Il y a des points où ils ont installé des gens mais Lanfièra est à 20, voire 30 kilomètres de la frontière malienne. Et, au regard de ce que nous voyons la bas, l’on ne sent pas beaucoup la sécurité. Je pense qu’il n’y a pas assez d’éléments, en plus, ces éléments demandent à être mieux équipés et à avoir du renfort.

« Nous souhaitons vraiment que l’Etat mette les moyens pour que les attaques cessent »

Minute.bf : Avec l’instauration du couvre-feu, comment est la situation actuellement ?

Lassina Sanogo : La mesure est respectée ; dès 18h, toutes les populations sont rentrées. Nous les remercions d’ailleurs pour cette collaboration. C’est une mesure contraignante, mais  elles ont compris que c’est dans leur intérêt. Nous leur avons également demandé de collaborer avec les forces de sécurité en leur fournissant des renseignements et en signalant les choses suspectes.

Minute.bf : Après l’attaque de Toéni, il semblerait que le dispositif qui avait été mis en place aurait levé le camp. Sont-ils de retour de nos jours ou bien c’est le statut quo ?

Lassina Sanogo : Il est vrai que je ne suis pas dans la zone de Toeni mais comme je le disais tantôt, nous avons des difficultés parce que dans la zone de Lanfièra jusque-là, nous ne voyons pas de renfort, c’est-à-dire, un redéploiement de nouveaux personnels. Ce sont les mêmes gendarmes et policiers qui étaient là depuis. Je sens que c’est un peu pareil partout. Quand nous entendons parfois dire qu’il y a quelque chose à l’Est ou au Nord, nous voulons aussi entendre que dans la Boucle du Mouhoun, il y a quelque chose. Malheureusement, on ne le voit pas venir. C’est un secret et peut-être qu’ils ont leur stratégie, leur manière de voir. Je suis un profane qui ne peut pas décider à leur place mais nous voulons les voir pour nous rassurer.

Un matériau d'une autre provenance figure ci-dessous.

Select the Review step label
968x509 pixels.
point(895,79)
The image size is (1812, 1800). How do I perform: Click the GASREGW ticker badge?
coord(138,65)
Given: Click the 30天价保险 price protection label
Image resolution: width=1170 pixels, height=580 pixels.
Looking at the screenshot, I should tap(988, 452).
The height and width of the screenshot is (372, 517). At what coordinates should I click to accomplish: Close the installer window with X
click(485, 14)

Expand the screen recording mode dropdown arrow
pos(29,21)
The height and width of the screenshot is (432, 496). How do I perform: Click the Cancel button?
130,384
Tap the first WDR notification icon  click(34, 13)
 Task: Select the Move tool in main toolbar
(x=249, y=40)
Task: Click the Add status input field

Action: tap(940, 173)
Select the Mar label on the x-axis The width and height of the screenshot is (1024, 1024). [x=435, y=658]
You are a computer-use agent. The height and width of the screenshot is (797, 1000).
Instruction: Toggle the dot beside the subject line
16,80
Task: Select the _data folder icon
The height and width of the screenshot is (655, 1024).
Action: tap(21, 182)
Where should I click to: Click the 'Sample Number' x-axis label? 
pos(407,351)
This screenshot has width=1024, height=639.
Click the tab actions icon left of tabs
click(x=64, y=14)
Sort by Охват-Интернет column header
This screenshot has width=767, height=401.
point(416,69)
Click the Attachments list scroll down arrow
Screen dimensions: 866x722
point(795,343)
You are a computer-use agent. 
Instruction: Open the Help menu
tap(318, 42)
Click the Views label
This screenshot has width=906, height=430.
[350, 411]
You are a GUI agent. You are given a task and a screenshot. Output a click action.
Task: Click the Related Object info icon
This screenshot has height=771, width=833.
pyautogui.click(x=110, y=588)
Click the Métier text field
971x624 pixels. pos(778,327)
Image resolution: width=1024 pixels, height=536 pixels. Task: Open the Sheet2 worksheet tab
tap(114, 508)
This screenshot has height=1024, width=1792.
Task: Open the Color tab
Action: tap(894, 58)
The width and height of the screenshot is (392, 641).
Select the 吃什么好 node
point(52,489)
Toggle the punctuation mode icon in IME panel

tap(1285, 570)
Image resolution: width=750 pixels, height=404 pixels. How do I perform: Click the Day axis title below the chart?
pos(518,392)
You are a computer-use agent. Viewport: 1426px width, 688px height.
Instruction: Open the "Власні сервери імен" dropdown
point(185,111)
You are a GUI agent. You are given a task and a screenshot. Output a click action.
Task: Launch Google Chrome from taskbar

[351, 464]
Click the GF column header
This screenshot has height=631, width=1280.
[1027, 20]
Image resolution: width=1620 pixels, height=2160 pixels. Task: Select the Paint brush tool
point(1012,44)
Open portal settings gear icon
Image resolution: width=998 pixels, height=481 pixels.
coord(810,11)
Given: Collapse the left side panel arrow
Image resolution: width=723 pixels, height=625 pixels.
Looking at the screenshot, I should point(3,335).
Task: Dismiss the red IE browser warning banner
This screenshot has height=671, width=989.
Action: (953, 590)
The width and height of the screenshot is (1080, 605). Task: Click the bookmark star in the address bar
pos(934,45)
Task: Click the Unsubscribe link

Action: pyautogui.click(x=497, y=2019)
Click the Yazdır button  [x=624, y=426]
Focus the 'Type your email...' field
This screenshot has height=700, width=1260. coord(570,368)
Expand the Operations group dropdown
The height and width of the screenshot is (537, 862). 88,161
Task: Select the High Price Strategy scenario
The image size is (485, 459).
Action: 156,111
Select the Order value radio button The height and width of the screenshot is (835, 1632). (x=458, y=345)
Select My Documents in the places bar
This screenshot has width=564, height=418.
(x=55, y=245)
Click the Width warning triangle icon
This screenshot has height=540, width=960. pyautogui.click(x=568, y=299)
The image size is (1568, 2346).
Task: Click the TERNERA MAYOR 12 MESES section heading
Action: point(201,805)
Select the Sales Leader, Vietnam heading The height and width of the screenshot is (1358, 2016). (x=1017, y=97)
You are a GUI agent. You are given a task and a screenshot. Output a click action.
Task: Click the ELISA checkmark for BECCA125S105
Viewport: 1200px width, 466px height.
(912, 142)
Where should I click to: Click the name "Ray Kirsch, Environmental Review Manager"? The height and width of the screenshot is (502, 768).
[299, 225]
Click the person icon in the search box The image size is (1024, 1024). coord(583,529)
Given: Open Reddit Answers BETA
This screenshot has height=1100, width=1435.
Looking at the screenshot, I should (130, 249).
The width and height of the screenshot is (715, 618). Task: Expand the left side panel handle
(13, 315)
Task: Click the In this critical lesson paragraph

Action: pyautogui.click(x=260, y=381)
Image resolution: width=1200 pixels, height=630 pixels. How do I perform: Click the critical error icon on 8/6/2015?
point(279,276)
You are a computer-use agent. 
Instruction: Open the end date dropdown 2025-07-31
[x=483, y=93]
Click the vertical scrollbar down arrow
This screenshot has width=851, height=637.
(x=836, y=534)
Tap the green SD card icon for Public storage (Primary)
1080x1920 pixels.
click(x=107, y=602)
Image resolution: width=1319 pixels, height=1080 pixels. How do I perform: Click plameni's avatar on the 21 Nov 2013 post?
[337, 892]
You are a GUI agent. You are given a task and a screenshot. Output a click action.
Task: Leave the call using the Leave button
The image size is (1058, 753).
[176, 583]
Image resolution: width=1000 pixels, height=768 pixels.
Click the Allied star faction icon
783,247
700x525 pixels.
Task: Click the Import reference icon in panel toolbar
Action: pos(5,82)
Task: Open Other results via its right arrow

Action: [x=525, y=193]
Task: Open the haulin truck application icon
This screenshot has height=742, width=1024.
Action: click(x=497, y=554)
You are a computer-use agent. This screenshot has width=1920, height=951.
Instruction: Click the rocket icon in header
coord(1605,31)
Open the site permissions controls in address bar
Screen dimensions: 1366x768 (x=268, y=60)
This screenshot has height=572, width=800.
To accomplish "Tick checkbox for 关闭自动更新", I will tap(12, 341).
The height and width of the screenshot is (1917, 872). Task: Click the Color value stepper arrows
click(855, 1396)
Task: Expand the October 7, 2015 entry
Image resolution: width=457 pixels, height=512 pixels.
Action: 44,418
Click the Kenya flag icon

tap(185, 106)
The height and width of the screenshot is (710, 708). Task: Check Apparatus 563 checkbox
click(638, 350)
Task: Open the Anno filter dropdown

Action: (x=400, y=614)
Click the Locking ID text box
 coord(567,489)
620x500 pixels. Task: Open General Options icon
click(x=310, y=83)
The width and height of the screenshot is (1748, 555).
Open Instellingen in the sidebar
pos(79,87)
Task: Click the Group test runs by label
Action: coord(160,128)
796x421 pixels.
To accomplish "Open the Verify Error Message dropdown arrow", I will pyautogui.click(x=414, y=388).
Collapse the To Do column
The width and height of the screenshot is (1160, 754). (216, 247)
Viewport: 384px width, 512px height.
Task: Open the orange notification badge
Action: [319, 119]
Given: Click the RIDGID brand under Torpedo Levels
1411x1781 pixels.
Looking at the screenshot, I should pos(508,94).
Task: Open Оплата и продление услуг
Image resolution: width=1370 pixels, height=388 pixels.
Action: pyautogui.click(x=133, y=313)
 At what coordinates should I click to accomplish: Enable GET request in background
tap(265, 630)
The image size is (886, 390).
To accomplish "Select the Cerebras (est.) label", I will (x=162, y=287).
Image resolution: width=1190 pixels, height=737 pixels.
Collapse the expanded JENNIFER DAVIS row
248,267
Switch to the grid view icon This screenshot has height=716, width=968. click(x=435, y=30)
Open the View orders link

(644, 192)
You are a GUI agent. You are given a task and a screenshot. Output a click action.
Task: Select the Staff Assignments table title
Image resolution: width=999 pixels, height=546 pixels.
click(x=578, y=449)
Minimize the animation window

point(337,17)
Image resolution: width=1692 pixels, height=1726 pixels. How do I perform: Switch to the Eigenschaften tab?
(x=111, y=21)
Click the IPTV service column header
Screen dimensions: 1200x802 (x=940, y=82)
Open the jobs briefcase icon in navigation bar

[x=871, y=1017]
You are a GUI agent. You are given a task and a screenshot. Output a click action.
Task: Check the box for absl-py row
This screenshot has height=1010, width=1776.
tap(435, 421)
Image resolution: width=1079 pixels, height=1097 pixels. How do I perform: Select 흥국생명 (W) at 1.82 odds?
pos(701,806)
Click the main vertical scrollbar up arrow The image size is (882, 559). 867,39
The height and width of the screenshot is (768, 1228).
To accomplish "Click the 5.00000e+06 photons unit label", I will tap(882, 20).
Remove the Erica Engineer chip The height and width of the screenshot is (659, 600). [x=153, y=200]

Minute.bf : Des infrastructures administratives, des écoles, des services de santé, des représentations de l’Etat… sont fermés dans certaines communes à cause de l’insécurité. Quel est l’état actuel des choses à Lanfièra?

Lassina Sanogo : Considérez que le primaire est fermé, le secondaire est fermé et la santé essaie de faire le minimum. Les attaques visent essentiellement les symboles de l’Etat notamment la sécurité, les autorités et les fonctionnaires. Les autres essaient de faire ce qu’ils peuvent, mais ils ne sont pas rassurés.

Minute.bf : Quel est votre cri de cœur actuellement ?

Lassina Sanogo : Comme je l’ai dit et je le répète, nous demandons le renforcement de la sécurité. Nous souhaitons vraiment que l’Etat mette les moyens pour que les attaques cessent. Nous sommes une population pauvre qui ne vit que de l’agriculture. Si nous arrêtons nos activités, c’est la famine qui nous frappera et la population risque de se déporter.

Je faisais savoir à la jeunesse de Lanfiéra qu’après les récoltes, les gens partaient en Côte d’Ivoire, mais depuis 10 ans, personne ne bouge. Actuellement dans les communes, les villages où il y a eu les aménagements, tous les jeunes ont des motos,  ils ont des voitures et l’on sent vraiment qu’il y a de l’activité. Mais si l’on met un frein à cela, imaginez ce que cela va créer. Donc, notre souhait est que l’Etat sécurise mieux cette zone surtout la vallée du Sourou où des milliards ont été investis.